_Required action_
Each line from the one containing "Image resolution: width=1456" to the end of the entries below is to be set down exactly; the pictures are not.

(Beginning of Dataset excerpts)

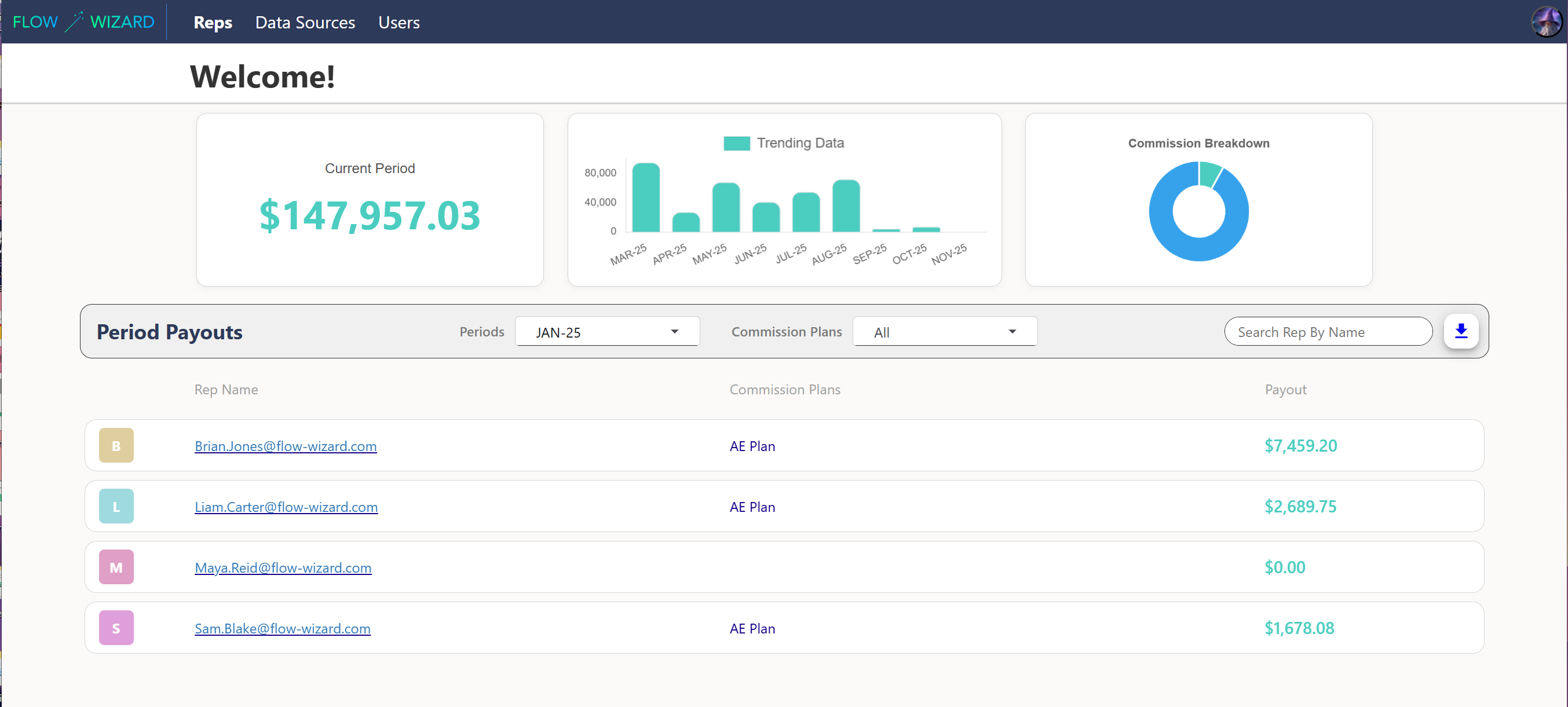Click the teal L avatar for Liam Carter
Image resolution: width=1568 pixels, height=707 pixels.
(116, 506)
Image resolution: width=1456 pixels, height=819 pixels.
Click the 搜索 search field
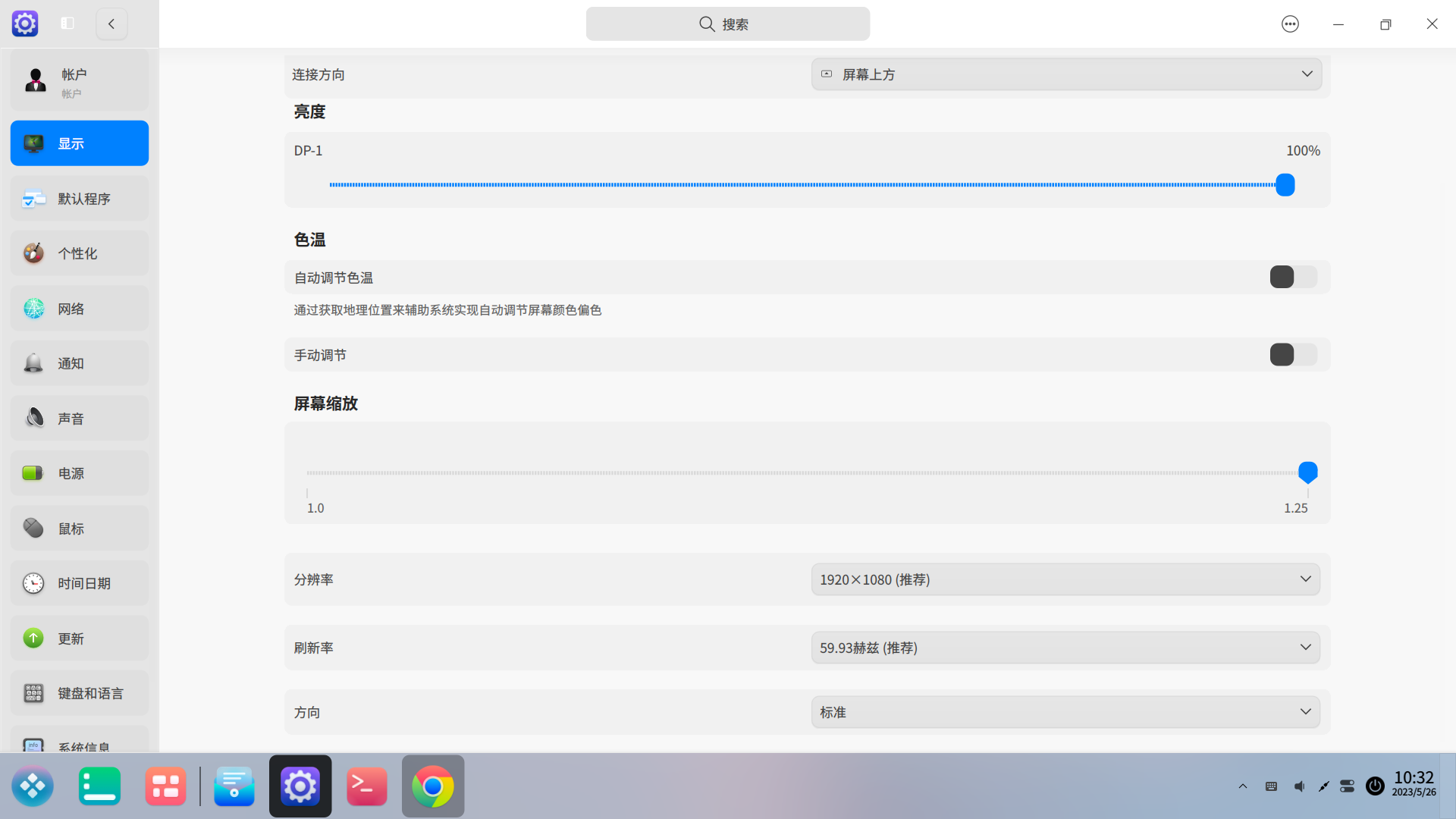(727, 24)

(End of Dataset excerpts)

_Response for this exercise_
Image resolution: width=1456 pixels, height=819 pixels.
Click the 搜索 search field
(727, 24)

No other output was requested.